Crosby Fletcher Forbes evolved into Pentagram in 1972. The company's highly innovative structure in which every partner acts as an independent profit centre while each is paid the same has allowed it to grow from a five-partner (hence the name), London-based firm to a, currently, 18-way firm with offices in five cities.

The scale and complexity of Fletcher's commissions increased in line with Pentagram's expansion, but he never lost his lightness of touch or sense of play. Describing his work, he avoided the pedestrian problem/solution formulation that dominates discussions of graphic design, choosing instead to entertain with tales of mishaps or happenstance. The gold-spotted dominoes for the Commercial Bank of Kuwait that lost their 24-carat digits in transit, for example, or the collage of images from the National Portrait Gallery that took on an uncanny likeness to Prince Charles. I deeply regret never having seen him present to a client. Apparently his perfectly timed, understated theatricality was a thing to behold.

After 20 years at Pentagram, Fletcher left to work independently in a studio adjoining his mews house in Notting Hill.

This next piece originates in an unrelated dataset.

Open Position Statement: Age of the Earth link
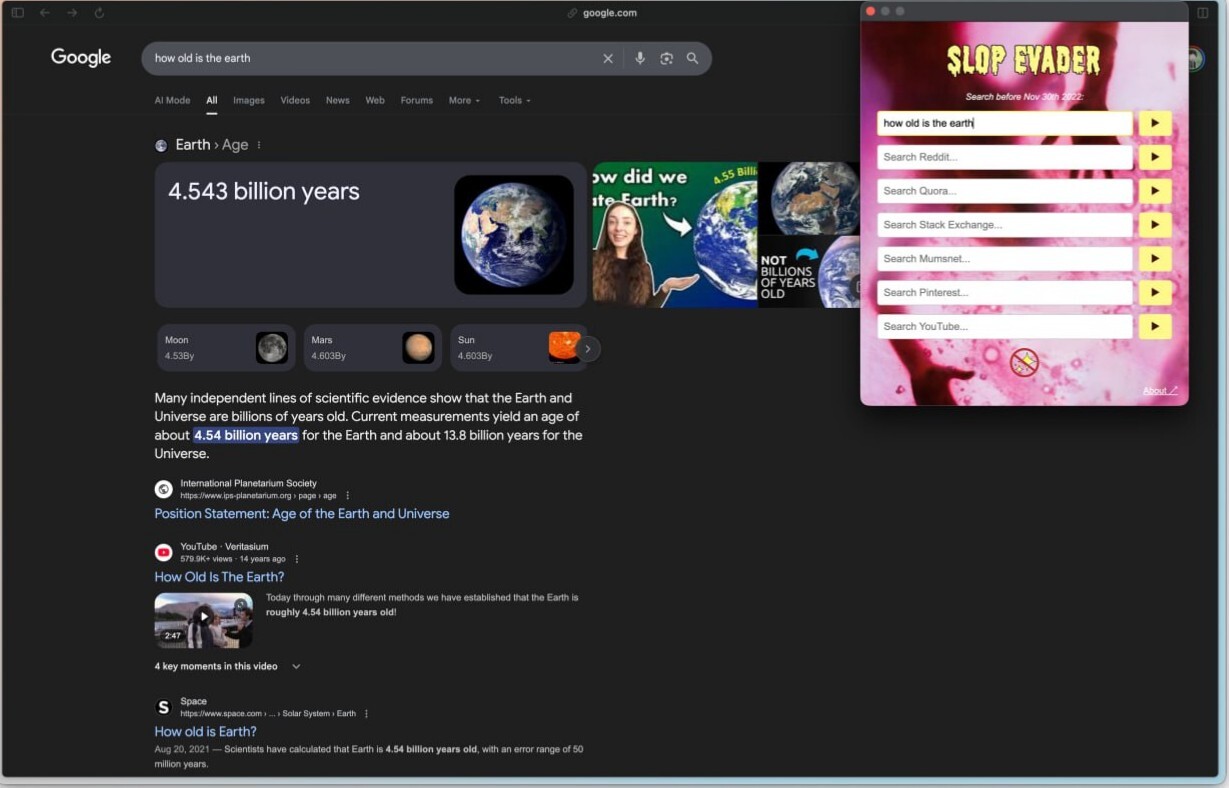 pyautogui.click(x=301, y=514)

Scaling down his team to a single assistant, the move enabled him to avoid the corporate-design donkey-work that he found increasingly uninteresting.

Alongside Phaidon, recent clients included the Swiss pharmaceuticals company Novartis, for whom he was art-directing a large research and development campus in Basle. Designing three-dimensional structures, such as the Wonder Wall, a massive protective steel fence laced with graphic icons, allowed his talents to develop in a new direction. The list of jobs that he was engaged on last week was longer and more varied than that of most designers half his age.

Fletcher's studio was connected to his house by a large sliding door. The set-up could be read as a metaphor for the intermingling of work and life that was his guiding principle. Never foregoing his horror of suburbia, he was perplexed by designers who could leave their work in the office and travel home on the train to their semis. Fletcher and his Italian wife Paola had a vast circle of friends from the international graphics community and he lived his life in and through design on the broadest possible stage.

He was a minimalist by temperament, and his surroundings were honed to perfection. But, far from the cliché of the empty white room, his restraint expressed itself in a series of perfectly chosen objects. Enter his studio and turn to the left and there was a shelf packed with toys, models and fetishes, each one with a specific purpose or a meaning. Go through the door and into the house and there were rooms of beautiful modern furniture, rainbow-arranged shelves of Penguin Classics and a kitchen stocked with the ingredients for Paola's delicious cooking. His standards were terrifyingly high, but his warmth and charm were boundless.

Curating his retrospective that will open at the Design Museum in November, I shall profoundly miss the precision of his advice and criticism. Talking to him a couple of weeks ago, I had to confess my fear that the exhibition would fail him, that it wouldn't represent the breadth of his talents. "I'm very nervous," I wailed self-indulgently. His retort was a single word: "Good."